=== Begin Enclosure ===

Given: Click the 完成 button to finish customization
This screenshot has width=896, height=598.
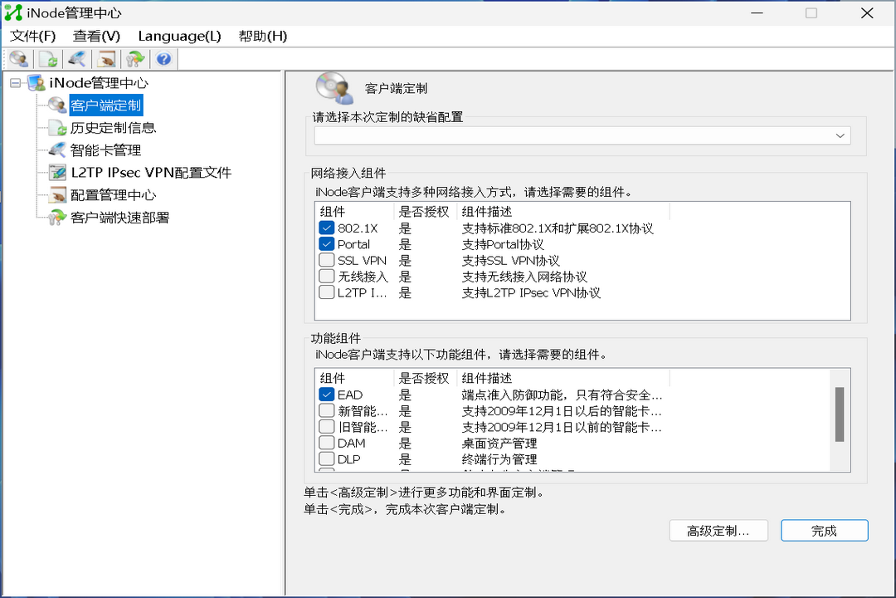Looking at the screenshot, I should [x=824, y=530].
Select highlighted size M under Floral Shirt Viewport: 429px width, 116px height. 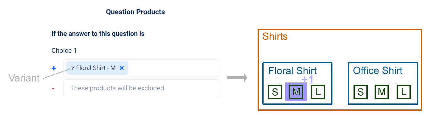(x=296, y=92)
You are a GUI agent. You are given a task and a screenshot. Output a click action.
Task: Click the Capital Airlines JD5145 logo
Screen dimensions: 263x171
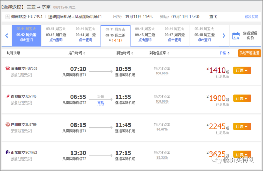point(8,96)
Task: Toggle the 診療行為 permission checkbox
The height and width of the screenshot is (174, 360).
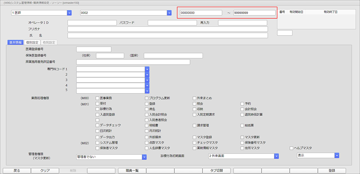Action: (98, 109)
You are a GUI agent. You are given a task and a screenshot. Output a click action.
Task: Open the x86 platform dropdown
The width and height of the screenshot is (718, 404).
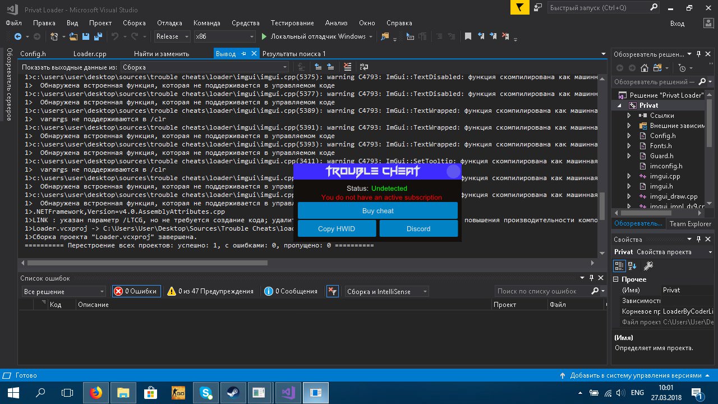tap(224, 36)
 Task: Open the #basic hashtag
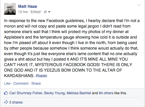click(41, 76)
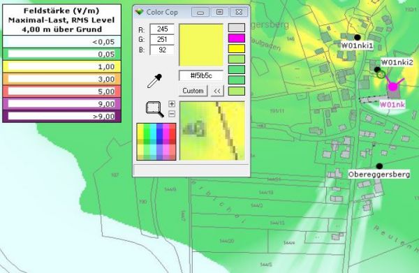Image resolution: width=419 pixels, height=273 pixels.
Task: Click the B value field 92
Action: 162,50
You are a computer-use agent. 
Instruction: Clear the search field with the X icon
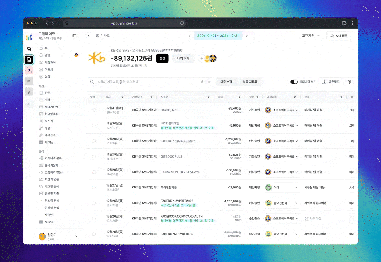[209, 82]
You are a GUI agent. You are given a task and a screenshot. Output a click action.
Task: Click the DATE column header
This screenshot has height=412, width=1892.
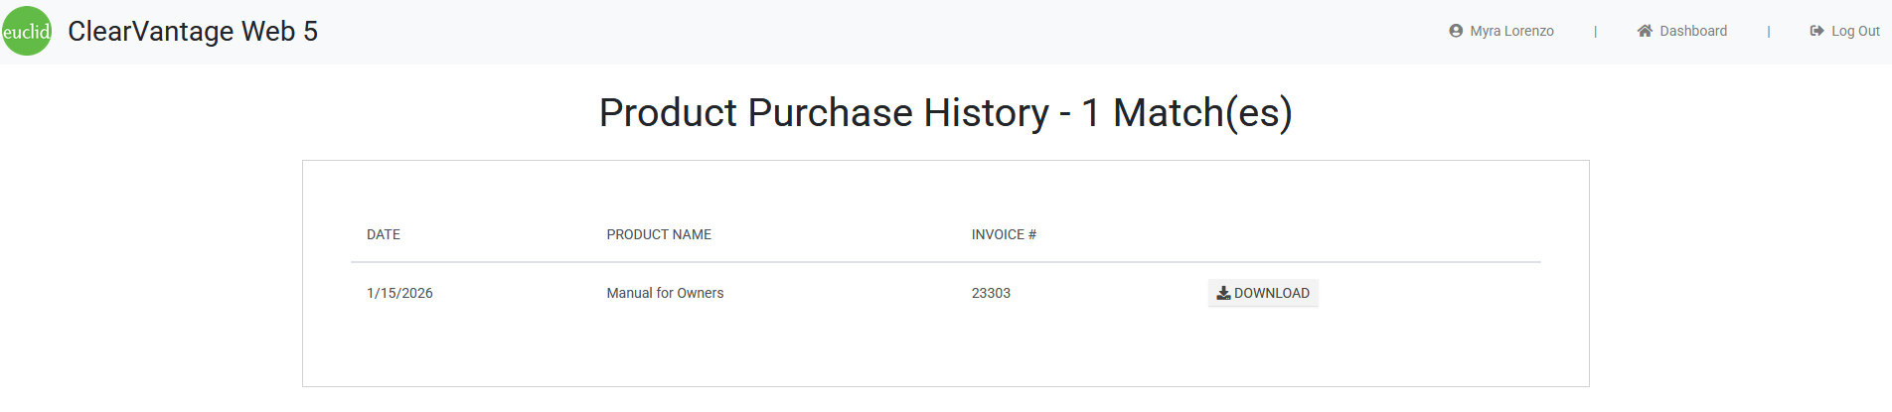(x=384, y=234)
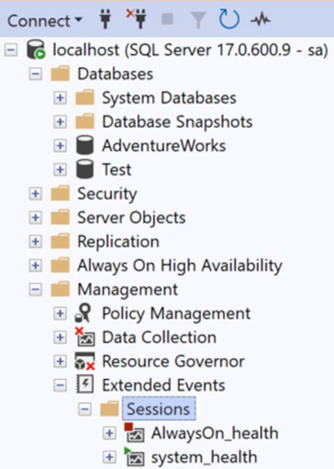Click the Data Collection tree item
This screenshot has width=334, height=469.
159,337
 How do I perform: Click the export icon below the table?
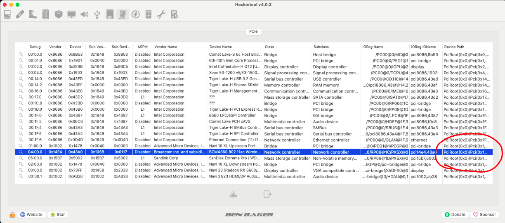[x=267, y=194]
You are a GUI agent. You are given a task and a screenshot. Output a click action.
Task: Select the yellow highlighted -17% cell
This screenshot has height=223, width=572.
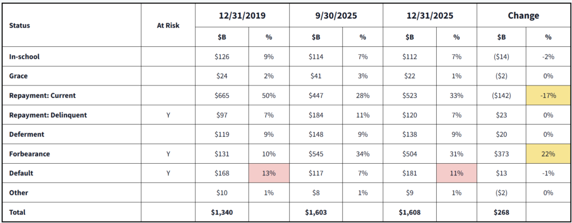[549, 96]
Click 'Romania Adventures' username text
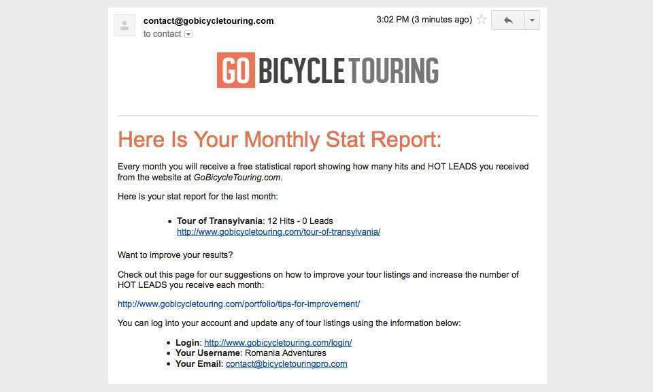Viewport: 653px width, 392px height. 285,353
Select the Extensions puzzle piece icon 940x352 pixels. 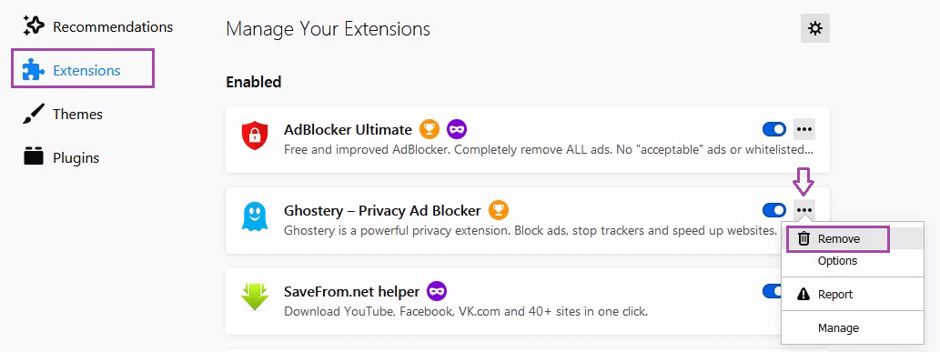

=== End Enclosure ===

◆ PROBLEM STATEMENT
Look for the line that contains "Task: Click the Capital Airlines JD5145 logo", then please copy it and the rest of the lines through the end of the data, pictures excluded.

◆ YOUR RESPONSE
Task: Click the Capital Airlines JD5145 logo
Screen dimensions: 263x171
point(8,96)
Task: Toggle the 診療行為 permission checkbox
The height and width of the screenshot is (174, 360).
Action: (98, 109)
You are a GUI agent. You are given a task and a screenshot. Output a click action.
Task: Open the x86 platform dropdown
The width and height of the screenshot is (718, 404).
tap(224, 36)
 Task: Open the #basic hashtag
click(41, 76)
Image resolution: width=419 pixels, height=273 pixels.
Task: Click the B value field 92
Action: 162,50
You are a computer-use agent. 
Instruction: Clear the search field with the X icon
[209, 82]
You are a GUI agent. You are given a task and a screenshot. Output a click action.
Task: Click the DATE column header
This screenshot has height=412, width=1892.
(x=384, y=234)
Click the Data Collection tree item
This screenshot has width=334, height=469.
159,337
 How do I perform: Click the export icon below the table?
[x=267, y=194]
You are a GUI agent. You are given a task and a screenshot. Output a click action.
Task: Select the yellow highlighted -17% cell
This screenshot has height=223, width=572.
[549, 96]
Click 'Romania Adventures' username text
Viewport: 653px width, 392px height. 285,353
Select the Extensions puzzle piece icon 940x352 pixels. 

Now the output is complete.